Presque aussitôt, ses camarades sont prêts à le suivre jusqu’aux dernières limites de l’art.

« Le quatuor en si bémol d’Onslow, dit-il. Allons… Une mesure pour rien ! »

Ce quatuor d’Onslow, ils le savaient par cœur, et de bons instrumentistes n’ont certes pas besoin d’y voir clair pour promener leurs doigts habiles sur la touche d’un violoncelle, de deux violons et d’un alto.

Les voici donc qui s’abandonnent à leur inspiration. Jamais peut-être ils n’ont joué avec plus de talent et plus d’âme dans les casinos et sur les théâtres de la Confédération américaine. L’espace s’emplit d’une sublime harmonie, et, à moins d’être sourds, comment des êtres humains pourraient-ils résister ? Eût-on été dans un cimetière, ainsi que l’a prétendu Yvernès, que, sous le charme de cette musique, les tombes se fussent entr’ouvertes, les morts se seraient redressés, les squelettes auraient battu des mains…

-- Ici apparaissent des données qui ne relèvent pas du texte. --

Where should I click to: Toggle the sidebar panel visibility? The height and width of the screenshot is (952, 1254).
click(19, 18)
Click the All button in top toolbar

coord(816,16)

Et cependant les maisons restent closes, les dormeurs ne s’éveillent pas. Le morceau s’achève dans les éclats de son puissant final, sans que Freschal ait donné signe d’existence.

« Ah ! c’est comme cela ! s’écrie Sébastien Zorn, au comble de la fureur. Il faut un charivari, comme à leurs ours, pour leurs oreilles de sauvages ?… Soit ! recommençons, mais toi, Yvernès, joue en , toi, Frascolin, en mi, toi, Pinchinat, en sol. Moi, je reste en si bémol, et, maintenant, à tour de bras ! »

Quelle cacophonie ! Quel déchirement des tympans ! Voilà qui rappelle bien cet orchestre improvisé, dirigé par le prince de Joinville, dans un village inconnu d’une région brésilienne ! C’est à croire que l’on exécute sur des « vinaigrius » quelque horrible symphonie, — du Wagner joué à rebours !…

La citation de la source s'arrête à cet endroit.